_Problem statement_. Each line of the data below should be restated exactly, with images left out.

[Items from a dataset]
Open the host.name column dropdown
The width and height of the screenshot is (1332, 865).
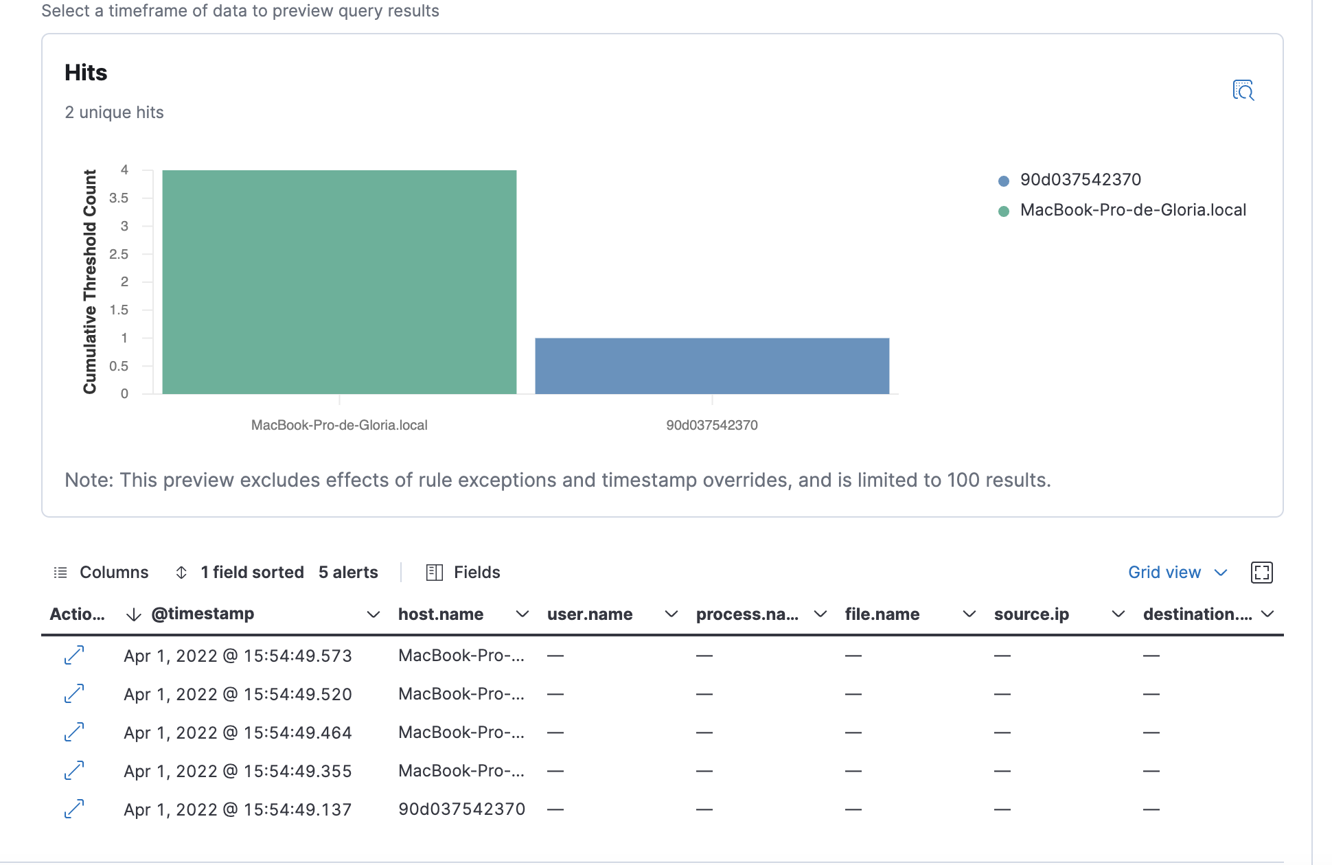(x=523, y=614)
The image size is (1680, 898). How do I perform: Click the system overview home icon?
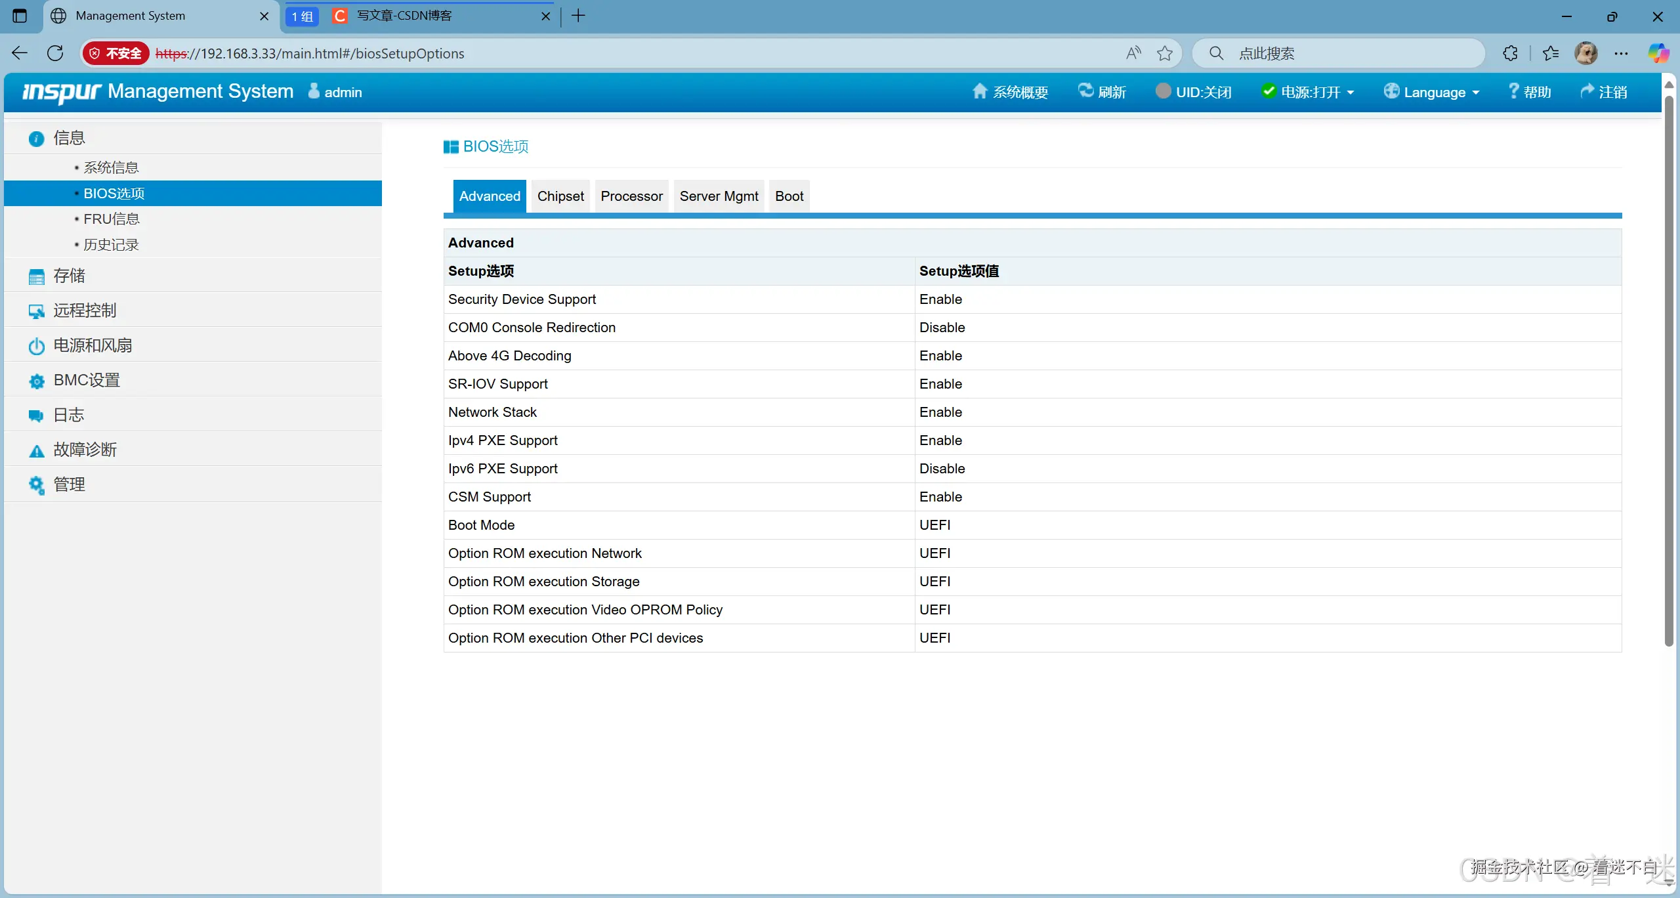[x=979, y=91]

_Reply to the exercise_.
Open the host.name column dropdown
The width and height of the screenshot is (1332, 865).
(x=523, y=614)
The image size is (1680, 898). How do I perform: Click the system overview home icon?
[x=979, y=91]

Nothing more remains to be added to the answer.